6. SECTION THE KIDNEYS
- Section the left kidney in the frontal plane and study its internal anatomy.
NOTE: the kidney is usually covered in a thick layer of fat, even in thin individuals. The easiest way to get the kidney out is to simply stick your fingers into the fat until you feel the kidney. Then grab it and ease it out of its fatty layer.
- Note the blood supply to the ureter.
- Follow the ureter into the pelvis to where it connects to the bladder at the ventral wall near the pubic symphysis.
You will examine the bladder in more detail in a later lab.
- Trace urine flow from pyramids to minor calyces, to major calyces, to the renal pelvis, to the ureter, to the bladder.
The celoem does not extend far into the true pelvis: thus, there is a peritoneal “roof” to the pelvic basin. This “roof” is indented from below by various organs and vessels. In the male, the peritoneum dips caudally between the bladder and rectum to form a rectovesical pouch; this is divided into a vesicouterine pouch and a rectouterine pouch by the uterus in the female.
- Find the rectovesical pouch in the male, and the vesicouterine and rectouterine pouches in the female.
- Examine a neighbor's cadaver of the opposite sex.
8. OPENINGS IN THE DIAPHRAGM
- Examine the diaphragm
- Note the aortic and esophageal openings, and the opening in the central tendon for the inferior vena cava.
- Determine the vertebral levels at which each opening is positioned.
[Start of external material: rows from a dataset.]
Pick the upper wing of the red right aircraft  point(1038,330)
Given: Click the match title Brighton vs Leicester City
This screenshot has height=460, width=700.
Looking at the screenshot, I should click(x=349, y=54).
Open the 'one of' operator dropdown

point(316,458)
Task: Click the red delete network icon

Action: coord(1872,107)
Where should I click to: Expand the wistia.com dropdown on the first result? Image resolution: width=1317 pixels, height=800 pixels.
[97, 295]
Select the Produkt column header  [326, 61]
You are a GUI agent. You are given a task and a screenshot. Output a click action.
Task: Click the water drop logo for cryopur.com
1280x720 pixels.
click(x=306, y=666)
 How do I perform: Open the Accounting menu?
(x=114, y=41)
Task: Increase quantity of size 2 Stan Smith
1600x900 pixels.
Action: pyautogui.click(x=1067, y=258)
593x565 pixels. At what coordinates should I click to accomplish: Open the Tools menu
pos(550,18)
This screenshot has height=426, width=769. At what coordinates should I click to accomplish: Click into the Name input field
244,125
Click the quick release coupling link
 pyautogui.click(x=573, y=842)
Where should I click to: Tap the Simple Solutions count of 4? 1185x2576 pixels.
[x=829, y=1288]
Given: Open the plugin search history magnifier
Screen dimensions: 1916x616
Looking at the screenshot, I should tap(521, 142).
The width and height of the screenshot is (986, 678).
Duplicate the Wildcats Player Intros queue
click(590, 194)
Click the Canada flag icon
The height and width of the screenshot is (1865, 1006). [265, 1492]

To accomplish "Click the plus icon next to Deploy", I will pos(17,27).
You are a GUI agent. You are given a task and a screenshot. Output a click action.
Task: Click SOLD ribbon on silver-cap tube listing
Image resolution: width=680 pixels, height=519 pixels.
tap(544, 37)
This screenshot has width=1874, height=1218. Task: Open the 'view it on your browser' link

1. Perforating peptic ulcers
Duodenal and stomach ulcers are generally caused by Helicobacter pylori or ulcerogenic drugs such as Non-Steroidal Antiinflammatories, and are characterized by atacks of nausea, heartburn and epigastric pain, which become worse when the stomach is empty, and are relieved by eating food and taking antacids. If these mucosal erosions are allowed to progress they may burn through the duodenal or stomach walls, resulting in a perforating ulcer and spilling stomach contents and acids into the body cavity causing acute abdominal pain. Anterior perforations can lead to chemically triggered and then bacterial peritonitis, and posterior perforations cause bleeding from compromise of the gastroduodenal artery as it passes posteriorly to the first portion of the duodenum to the greater curvature of the stomach, hence immediate surgical intervention is needed.
Appendicitis is generally caused by blockage of the lumen of the vermiform appendix, and development of infection and inflammation in the sac distal to it. The classical presentation of appendicitis includes acute onset of a loss of appetite, nausea and constipation, with pain beginning in the epigastric and umbilical region and transfering to the lower right quadrant of the abdomen, with the area of most acute pain at McBurney's point – a point one third of the way to the umbilicus on a line joining the right anterior superior iliac spine to the umbilicus. The usual surgical approach, a small McBurney’s incision perpendicular to this spinoumbilical line at McBurney’s point, should provide access to the appendix while preserving maximal muscle and nerve function, although particular care should be taken in women of childbearing age to ensure that the symptoms are not attributable to conditions of the reproductive tract, since the incision cannot be easily extended into this region.